You can use this example procedure as a guide in creating an index to suit your user's needs.

Procedure

  1. Create a data connection to allow the system to access the data you want to index.

    If you have a very large volume of data, start with a small sample that's representative of the overall set.

    See Creating data connections.

  2. Decide on a processing pipeline to use. Either create a new one or use the built-in default pipeline.

    See Processing pipelines and stages.

    Note
    • When a document exits a pipeline during a workflow task, all of its streams are added to the index. To minimize the amount of data added to an index, add a Filter stage to the end of your workflow pipeline. Configure the stage to whitelist only one stream per document. For an example, see Default pipeline.
    • Beginning a field name with a dollar sign ($) causes the field to be deleted when the workflow pipeline finishes processing the associated document. Therefore, the field is not indexed. Use this technique to prevent unnecessary fields from being indexed. For example, you can add a field called $meetsCondition to a document to satisfy a conditional statement later on in the pipeline, but the field might not include any valuable information for your users to search on.
  3. Create a workflow.

  4. Add the data connection and your processing pipeline to the workflow.

  5. Run the workflow task.

  6. Create a new index collection with an initial schema of Basic.

  7. Review the fields discovered by the task.

  8. From the list of fields discovered by the task, import the ones you want into the index collection schema.

  9. Add the index collection to the workflow and run the workflow task again.

    As the task runs, it sends documents to the index collection. The index collection schema is used to determine how to add those documents to a search index that you can query.

  10. Examine and test the search index by:

    • Using the Query tab on the Index Details page. This lets you view the raw JSON that the search engine returns in response to a query. For information, see Querying an index.
    • Using the Search App. This lets you test your users' search experience. For information, see the Search App.
    • Viewing size and performance data about the search index. For information, see Viewing index collections and statistics.
  11. Edit your processing pipelines to add any additional fields you want in your index.

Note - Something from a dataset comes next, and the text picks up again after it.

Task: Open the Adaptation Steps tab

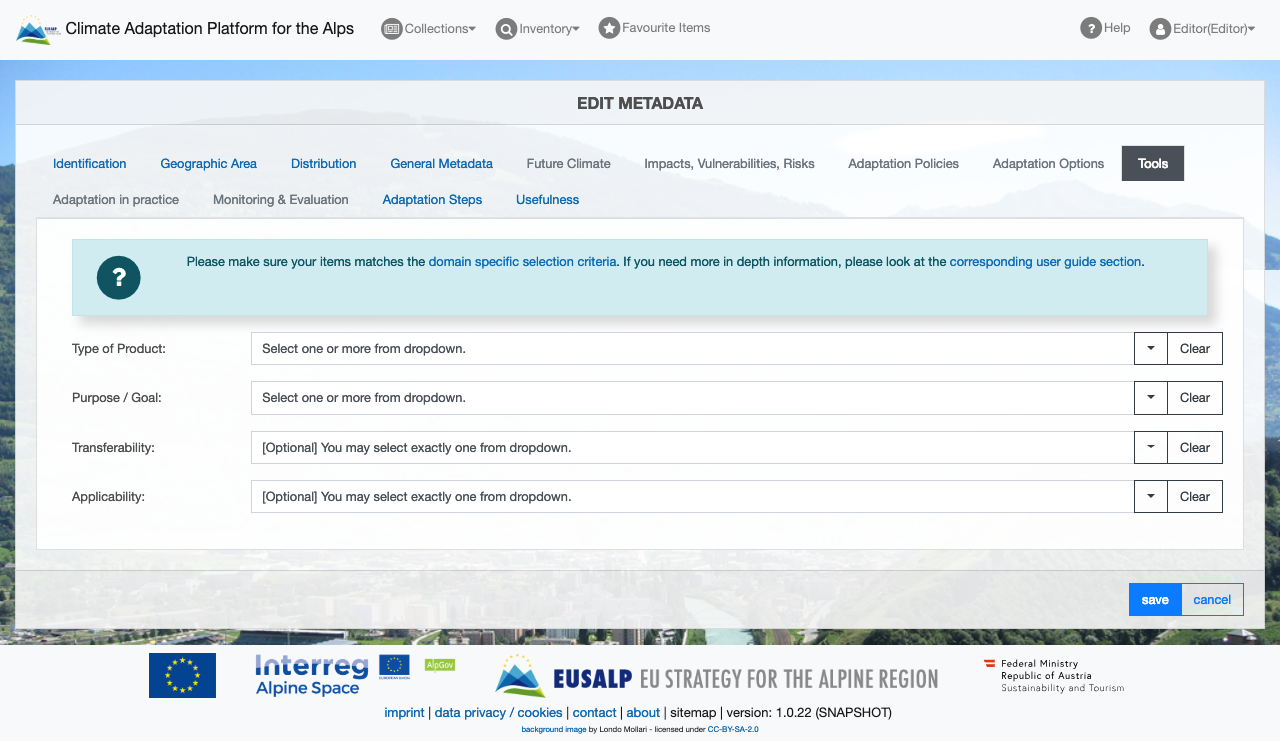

    For example, to allow your users to sort search results based on document creation date, each document needs a field that contains that information. For more information, see Search result sorting.

  12. Edit the index collection schema as needed.

    For example, to allow your users to sort search results based on document creation date, you need to add that field to the index collection schema and configure it to support the Sort on field use case.

  13. Update the search index with your new changes. To do this, you need to start the workflow task over.

  14. Repeat steps 10 through 13 as necessary.

Use the Index action in your pipeline to test the effects of pipeline stages on your index

When you configure the Execute Action stage in a pipeline to run the Index action, all documents that pass through the stage are immediately indexed. By adding Execute Action stages at various points in your pipeline and configuring each to point to a different test index, you can look at each test index to examine the effects of your pipeline stages on indexed documents.